THE TASK — Reproduce all of the material below line for line, without altering a single character.

--

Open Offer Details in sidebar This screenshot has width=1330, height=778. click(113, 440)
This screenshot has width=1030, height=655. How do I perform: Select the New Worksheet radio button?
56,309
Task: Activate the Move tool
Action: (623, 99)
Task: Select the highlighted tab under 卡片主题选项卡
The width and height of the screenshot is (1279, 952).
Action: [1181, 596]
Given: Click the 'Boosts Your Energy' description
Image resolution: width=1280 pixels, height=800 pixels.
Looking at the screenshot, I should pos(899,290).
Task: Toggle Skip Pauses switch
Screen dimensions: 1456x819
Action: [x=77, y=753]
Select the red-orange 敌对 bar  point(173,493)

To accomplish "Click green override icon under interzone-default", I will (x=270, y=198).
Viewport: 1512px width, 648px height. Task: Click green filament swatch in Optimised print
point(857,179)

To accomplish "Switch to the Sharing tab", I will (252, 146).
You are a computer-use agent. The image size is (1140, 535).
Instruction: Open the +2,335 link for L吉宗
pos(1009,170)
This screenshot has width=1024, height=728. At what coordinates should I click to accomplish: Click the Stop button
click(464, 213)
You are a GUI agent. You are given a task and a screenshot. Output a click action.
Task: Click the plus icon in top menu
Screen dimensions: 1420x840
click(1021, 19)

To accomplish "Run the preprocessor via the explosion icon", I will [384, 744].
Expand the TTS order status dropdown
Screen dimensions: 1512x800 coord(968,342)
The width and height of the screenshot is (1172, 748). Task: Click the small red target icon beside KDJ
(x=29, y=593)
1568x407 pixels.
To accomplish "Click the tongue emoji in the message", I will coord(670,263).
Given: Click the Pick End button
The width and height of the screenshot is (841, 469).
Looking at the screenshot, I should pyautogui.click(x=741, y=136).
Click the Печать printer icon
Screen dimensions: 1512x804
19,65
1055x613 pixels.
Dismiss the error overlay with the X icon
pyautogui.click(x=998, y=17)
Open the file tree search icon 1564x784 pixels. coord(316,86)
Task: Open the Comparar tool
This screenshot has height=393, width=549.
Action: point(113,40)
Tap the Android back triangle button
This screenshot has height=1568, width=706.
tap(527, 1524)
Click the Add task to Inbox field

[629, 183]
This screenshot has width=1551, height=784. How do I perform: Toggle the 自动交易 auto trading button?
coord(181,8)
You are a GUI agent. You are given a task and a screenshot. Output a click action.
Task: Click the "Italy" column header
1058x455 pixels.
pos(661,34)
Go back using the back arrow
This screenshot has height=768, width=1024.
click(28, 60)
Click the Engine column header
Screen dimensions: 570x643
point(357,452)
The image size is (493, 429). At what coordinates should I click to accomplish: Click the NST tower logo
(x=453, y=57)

--

SOLVED PROBLEM —
Open Offer Details in sidebar This screenshot has width=1330, height=778. click(113, 440)
This screenshot has width=1030, height=655. How do I perform: Select the New Worksheet radio button?
56,309
Task: Activate the Move tool
Action: (623, 99)
Task: Select the highlighted tab under 卡片主题选项卡
The width and height of the screenshot is (1279, 952).
Action: [1181, 596]
Given: Click the 'Boosts Your Energy' description
Image resolution: width=1280 pixels, height=800 pixels.
Looking at the screenshot, I should pos(899,290).
Task: Toggle Skip Pauses switch
Screen dimensions: 1456x819
Action: [x=77, y=753]
Select the red-orange 敌对 bar  point(173,493)

To accomplish "Click green override icon under interzone-default", I will (x=270, y=198).
Viewport: 1512px width, 648px height. Task: Click green filament swatch in Optimised print
point(857,179)

To accomplish "Switch to the Sharing tab", I will (252, 146).
You are a computer-use agent. The image size is (1140, 535).
Instruction: Open the +2,335 link for L吉宗
pos(1009,170)
This screenshot has width=1024, height=728. At what coordinates should I click to accomplish: Click the Stop button
click(464, 213)
You are a GUI agent. You are given a task and a screenshot. Output a click action.
Task: Click the plus icon in top menu
Screen dimensions: 1420x840
click(1021, 19)

To accomplish "Run the preprocessor via the explosion icon", I will [384, 744].
Expand the TTS order status dropdown
Screen dimensions: 1512x800 coord(968,342)
The width and height of the screenshot is (1172, 748). Task: Click the small red target icon beside KDJ
(x=29, y=593)
1568x407 pixels.
To accomplish "Click the tongue emoji in the message", I will coord(670,263).
Given: Click the Pick End button
The width and height of the screenshot is (841, 469).
Looking at the screenshot, I should pyautogui.click(x=741, y=136).
Click the Печать printer icon
Screen dimensions: 1512x804
19,65
1055x613 pixels.
Dismiss the error overlay with the X icon
pyautogui.click(x=998, y=17)
Open the file tree search icon 1564x784 pixels. coord(316,86)
Task: Open the Comparar tool
This screenshot has height=393, width=549.
Action: point(113,40)
Tap the Android back triangle button
This screenshot has height=1568, width=706.
tap(527, 1524)
Click the Add task to Inbox field

[629, 183]
This screenshot has width=1551, height=784. How do I perform: Toggle the 自动交易 auto trading button?
coord(181,8)
You are a GUI agent. You are given a task and a screenshot. Output a click action.
Task: Click the "Italy" column header
1058x455 pixels.
pos(661,34)
Go back using the back arrow
This screenshot has height=768, width=1024.
click(28, 60)
Click the Engine column header
Screen dimensions: 570x643
point(357,452)
The image size is (493, 429). At what coordinates should I click to accomplish: Click the NST tower logo
(x=453, y=57)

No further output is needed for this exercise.